文書本文:
<<<<
Future Circus Labに行かなかった方はまず前回のnoteを参考にしてください。

上の写真はFuture Circus Labの中心人物、陳星合(チェン・シンホー)氏。話が出来ないか相談したところ最終日の打ち上げに招かれ、深夜0時過ぎから長い時間インタビューをすることができました。

シンホー氏は今34才ですが、10~18才に京劇の学校にいたそうです。そこでの教育は先生から役割を与えられ、同じ方向に進めという教育でした。学校がそのように狭い世界だったのに対し、17才の時に見たパフォーマンスのビデオをきっかけに知ったサーカスの世界から、他の誰にもなれない、自分にしかなれないという事を教わったと言っていました。

今回のフェスは違った文化、違ったレベルのアーティストを集め、何を演じるかは干渉せず、ごちゃ混ぜにしたので想像力を広げて考えて欲しい、こんな世界があるんだよ、という提示だったそうです。そしてそれがプロに対しても一般人に対しても教育になると。今回のフェスをきっかけに学校を辞めたと報告してくれた生徒がいたのが嬉しい、と何度も語っていました。

では、このフェスは教育という社会的役割のための<ソーシャルサーカス>だったのかと彼に尋ねたところ、こう返されました。

「このイベントについては1つや2つの言葉では表現できない」

ソーシャルサーカスという言葉が流行していた時にそれを使ったことはあったそうですが、いまは名乗ってはいないそうです。今ある言葉を使うと前に進めないと言っていました。

この話にあまりに共感してしまい、それ以上彼から言葉を引き出そうとしなかったため、私の言葉で説明させてください。

例えば、「りんご」という言葉から赤くて丸くて甘いあの果物を我々は思い浮かべますが、それはこの世に実在しない頭の中だけにある概念でしかなく、食べることはできません。もし直径3mほどの虹色に光る酸っぱい果物が発見され、それが植物学的分類上りんごの一種だったとしても、それをいま我々がりんごとして思い浮かべることはできません。

言葉を使った時点で、それは過去の経験と結ばれた脳内の概念になります。

私は、サーカスは人の想像を飛び越えて実在するものだと思います。人類に可能だと思いもしなかった技を見せたり、今まで知らなかった独自の世界を紡いだりします。未来を見つけ前に進めるために、わざわざ過去に固定された言葉に当てはめるのは、特にサーカスとしてイマイチな方法だと感じます。

「私たちが行っているのは、サーカスです」

イベント名に<Future>と<Lab>という言葉が入って尚、これは<Circus>そのものだった。つまり、未来や実験もまたサーカスの一部だと思っている、私はそう解釈しました。もちろん、自身で語った教育や、恐らく地域交流なども含まれています。

またシンホー氏は、特にIncubatorは想像がつかなかった、でも見て自信になったと言っていました。それはまるでクラブを投げてうまくキャッチできたかのようなリスクテイキングだと感じました。
>>>>
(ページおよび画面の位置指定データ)
<<<<
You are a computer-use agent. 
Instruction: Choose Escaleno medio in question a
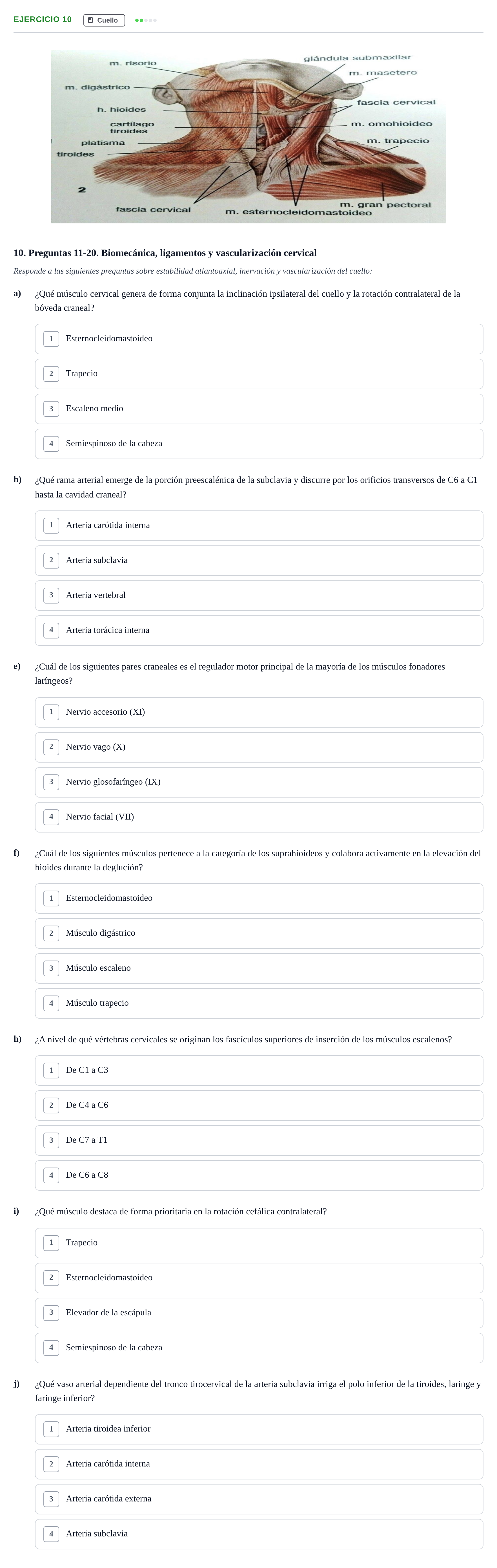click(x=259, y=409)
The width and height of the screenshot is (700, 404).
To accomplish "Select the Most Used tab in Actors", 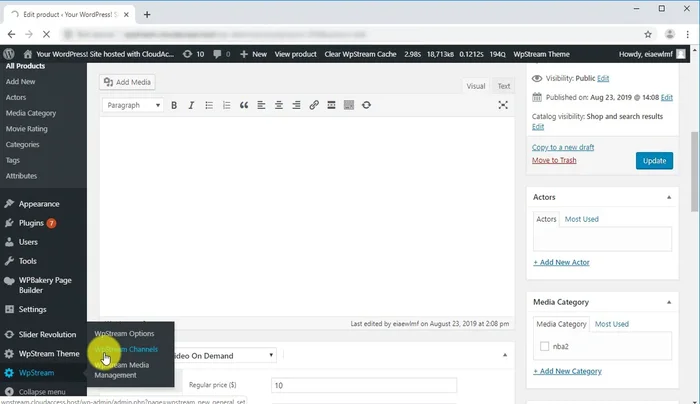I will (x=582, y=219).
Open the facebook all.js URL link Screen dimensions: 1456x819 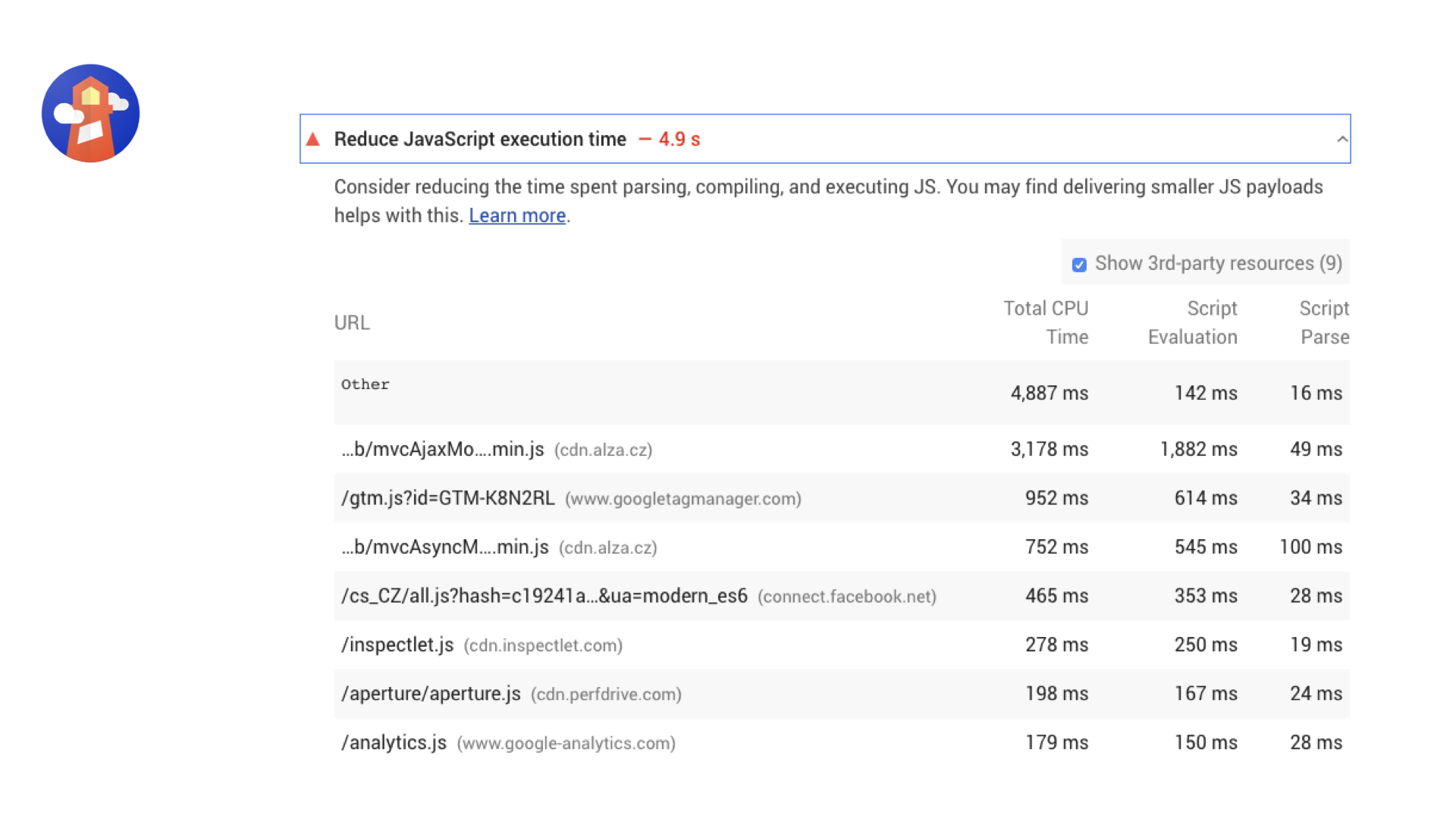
>>>>
作業指示:
1 – Future Circus Labに関する本文から、「例えば、「りんご」という言葉」で始まり「い浮かべることはできません。」で終わる部分を、一字一句変えずに複製してください。
2 – Future Circus Labに関する本文によると、シンホー氏が京劇の学校にいたのは何歳から何歳までですか。
3 – Future Circus Labに関する本文において、「りんご」という言葉から思い浮かべる果物の特徴として挙げられているものを、すべて列挙してください。

各作業の解答:
1 –
例えば、「りんご」という言葉から赤くて丸くて甘いあの果物を我々は思い浮かべますが、それはこの世に実在しない頭の中だけにある概念でしかなく、食べることはできません。もし直径3mほどの虹色に光る酸っぱい果物が発見され、それが植物学的分類上りんごの一種だったとしても、それをいま我々がりんごとして思い浮かべることはできません。

2 – 10才から18才までです。

3 – 赤い、丸い、甘い